“My journey with masculinity started early as a very effeminate young boy. In my late teens, coming out as gay, part of that is to explore those boundaries of your feminine and masculine qualities. I think coming into my adult life it took me a little longer to relax into and accept the masculine traits in myself that I like. I am pretty relaxed, it takes a lot to fluster me, I am very low maintenance. I pride myself on being a very gentle man; but at the same time, I have really appreciated my own strength in the last few years. I think for me as a gay man, I had to accept that it is just me and not what defines me. Now I don’t think that when I walk into a room that everyone is going to be able to look at me and go, that man is a gay man.

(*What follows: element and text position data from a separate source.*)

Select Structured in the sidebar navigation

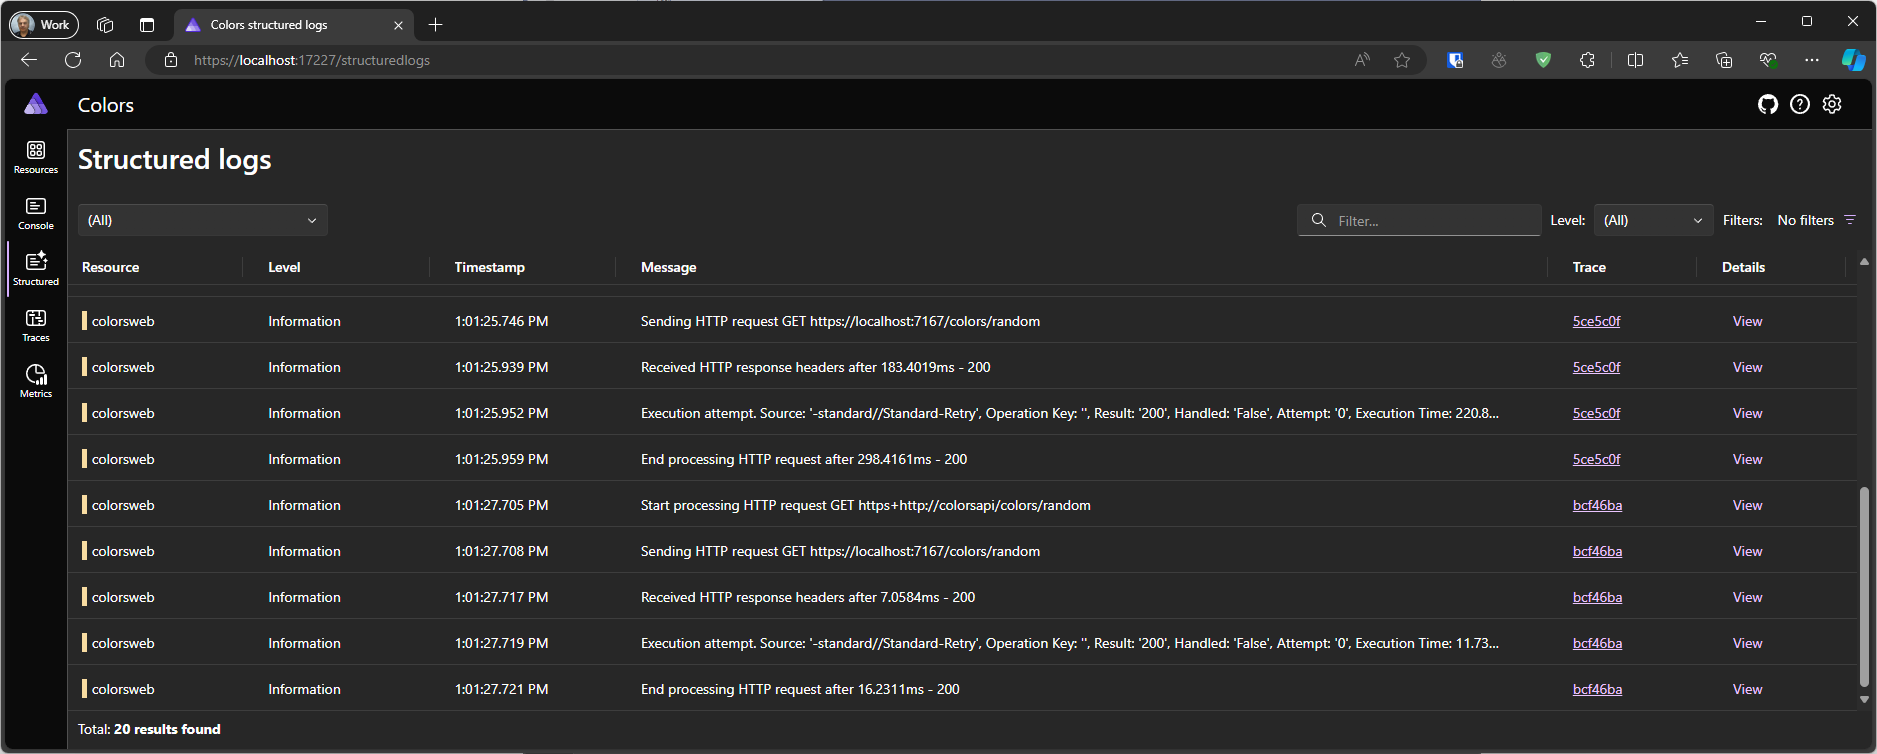tap(36, 269)
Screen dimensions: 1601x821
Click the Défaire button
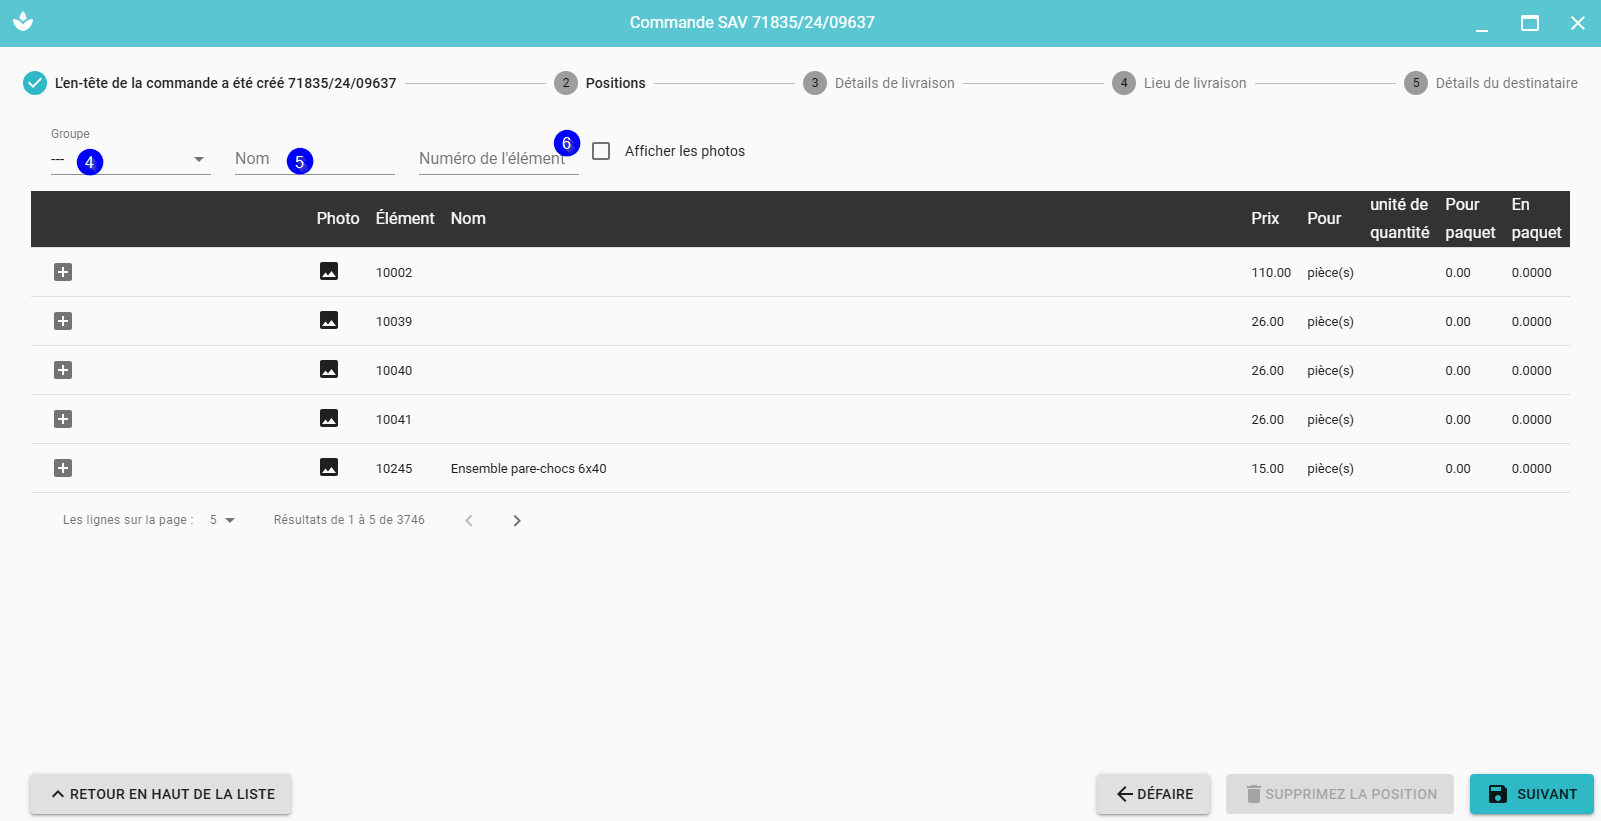click(1153, 794)
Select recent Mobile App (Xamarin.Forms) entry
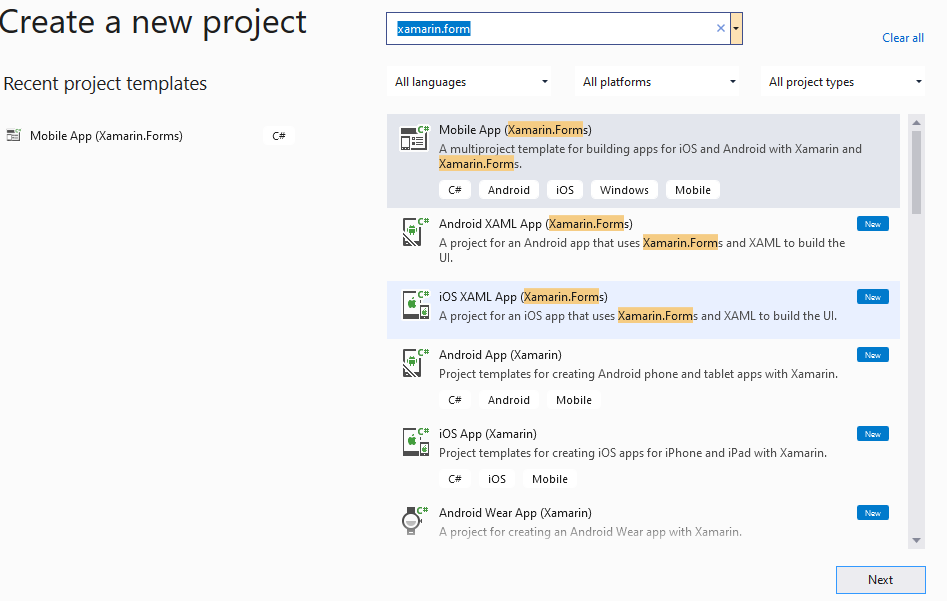This screenshot has width=947, height=601. [106, 136]
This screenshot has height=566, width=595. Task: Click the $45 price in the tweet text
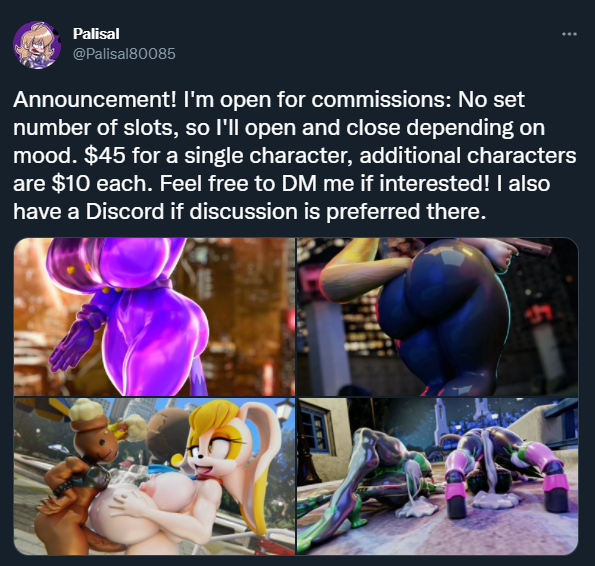click(104, 156)
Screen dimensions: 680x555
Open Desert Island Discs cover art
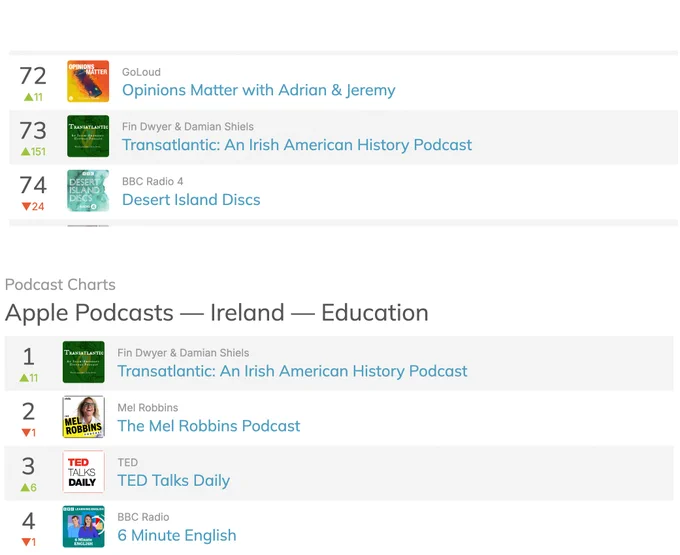[x=88, y=191]
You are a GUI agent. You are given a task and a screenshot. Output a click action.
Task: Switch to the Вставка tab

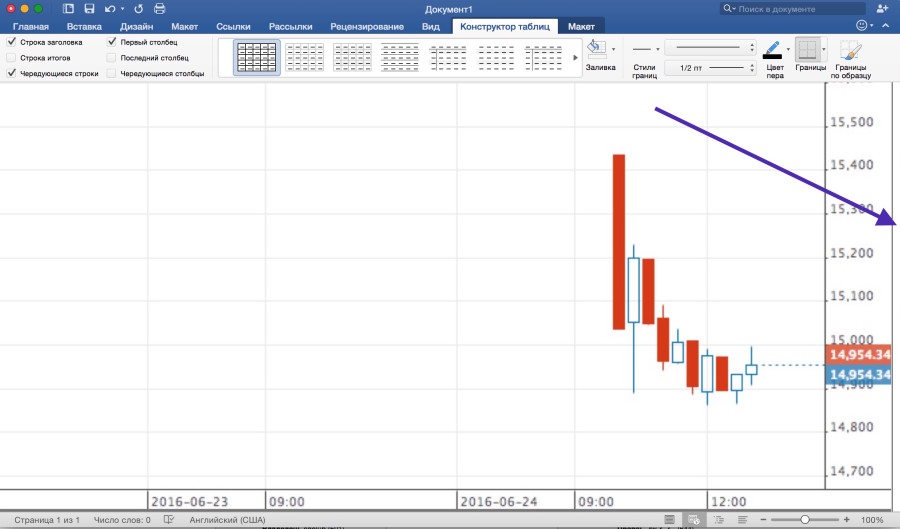(84, 26)
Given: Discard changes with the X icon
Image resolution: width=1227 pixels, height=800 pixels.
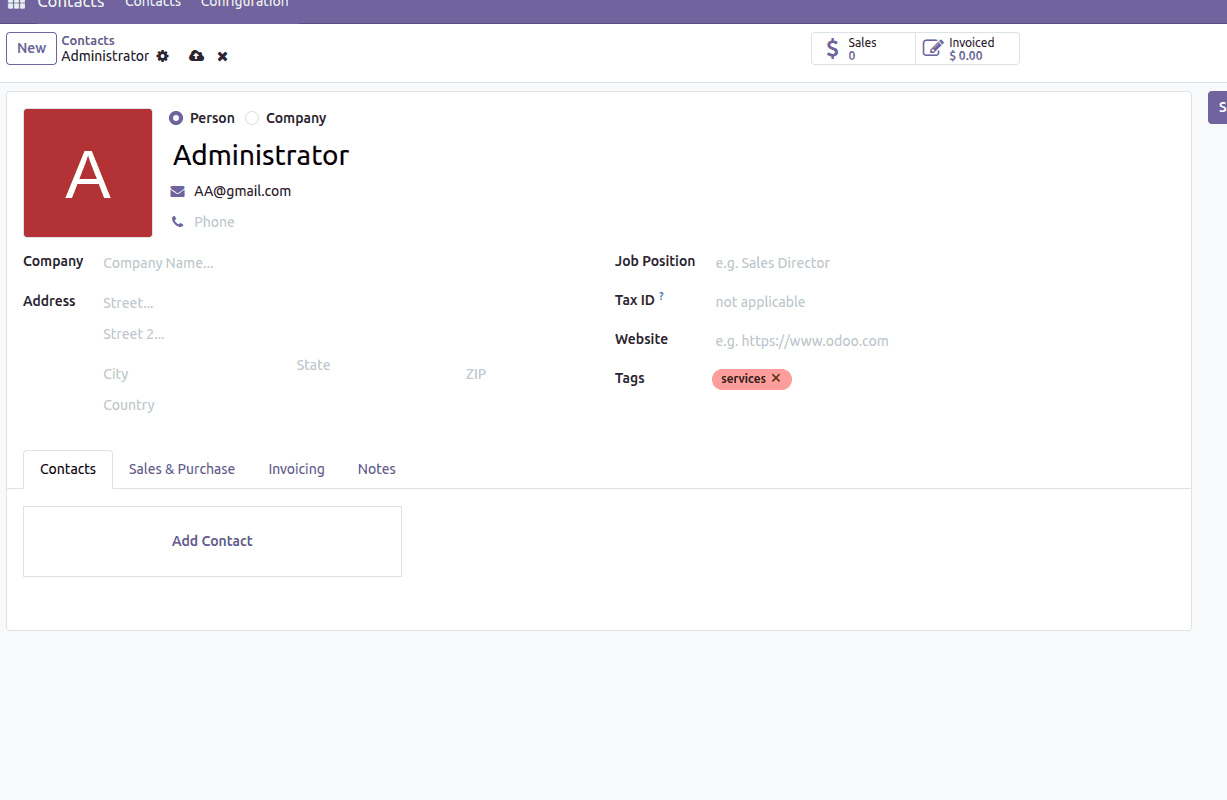Looking at the screenshot, I should (222, 56).
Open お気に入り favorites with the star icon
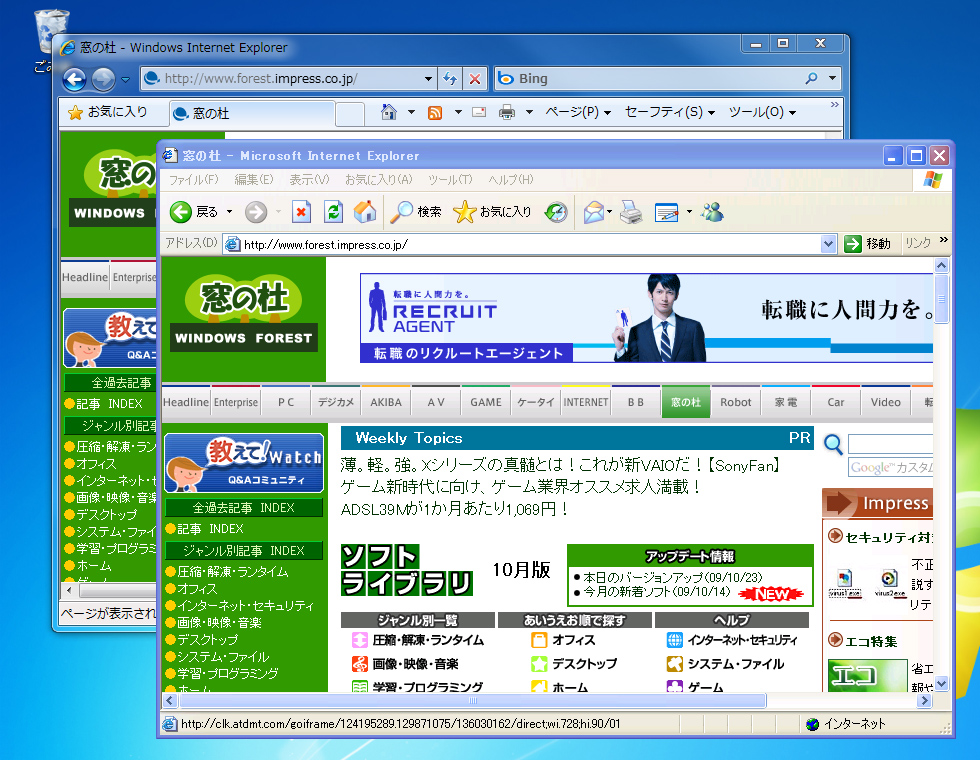This screenshot has width=980, height=760. 466,211
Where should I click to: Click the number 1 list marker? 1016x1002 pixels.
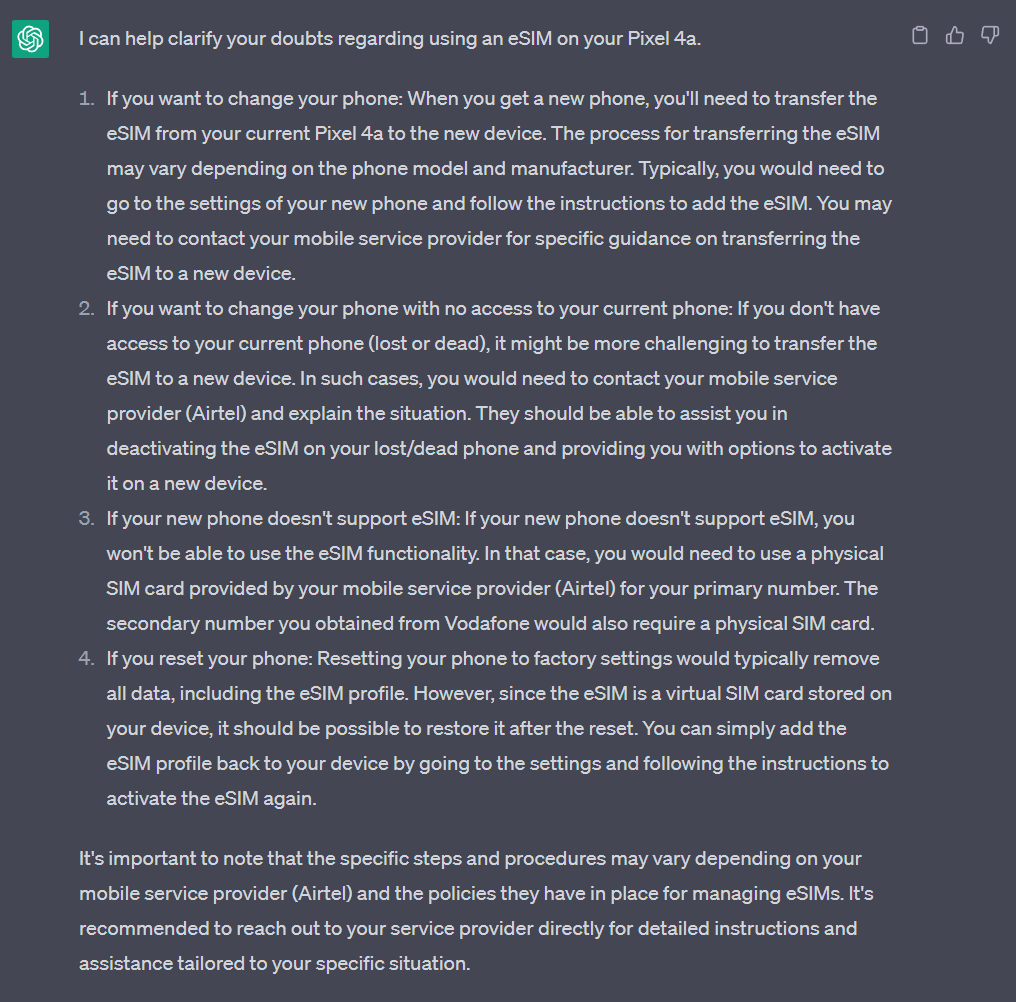(87, 99)
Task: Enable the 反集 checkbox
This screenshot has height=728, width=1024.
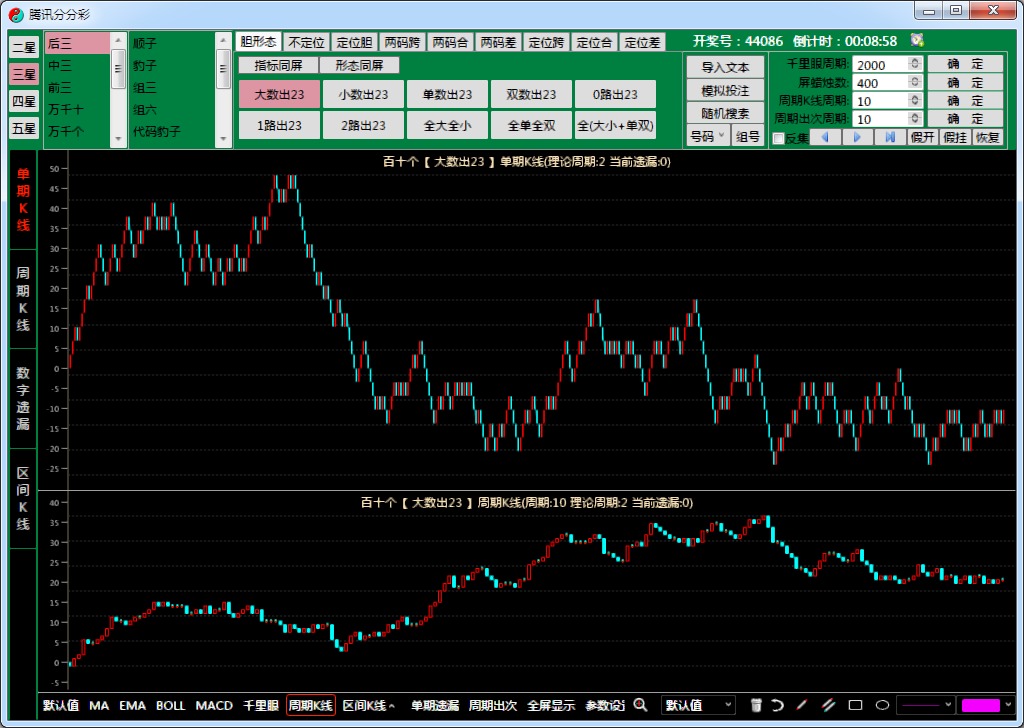Action: (x=779, y=138)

That for me is where I found the balance, the crux of it is: I am just a man.
I still pride myself on being a bit of a bloke, sometimes. I taught my partner how to change the oil in his car the other day. What we think of being quintessentially blokey, I don’t tick all those boxes, but I do tick a couple which makes me feel relaxed with it. I am a huge believer in being your organic self, whoever that is. I think we all have that journey in finding ourselves and for some, it is a lot harder than others, depending on what environment you come from. I think every man should be able to find a version himself that is ok for him. I think we are breaking away from that very rigid stereotype about what makes a man and what makes a bloke. A lot of my friends are feeling that they can just relax and be themselves. That means showing vulnerability, being a bit more sensitive, being able to talk about your feeling. Those are things all of us are going to struggle with at some point but it doesn’t need to be specific to being a male or a female.
I grew up in the church, my uncle was the pastor of our church. Growing up in that lifestyle sets really clear expectations of who you are and what your life will be in order to be successful. For me, that made me feel like I was not going to be the man that people thought I should be. I didn’t have men in my life who weren’t married with children or part of the church. The quintessential family man, I learnt at that time, was not going to manifest in my life. Not the way that everyone thought it would and that I had thought it would. Then I realized I can be whatever man I want to be, my life is my life. What I want it to look like in ten years time is up to me and me alone. It is a lot of coming back around in terms of those expectations that I had on myself, as a child, about what a man should be and what this life should be. Being able to say no, the parts of that life that was still important to me and are still important to me can still be in my life. I don’t need to have a wife and three children; I can have a husband and a child and three dogs or whatever I want that to be.
You can’t quantify a whole population of people and I think we are leaning towards the identification of yourself as yourself. I think that is a huge thing for the global population: that we are who we are. That the masculine and feminine are no longer binaries that we live our lives by. I think there are beautiful men living in this city that don’t yet know how to celebrate their finest qualities because they still try to be who they think they need to be. They don’t have to be that, they just don’t, they get to be whoever.”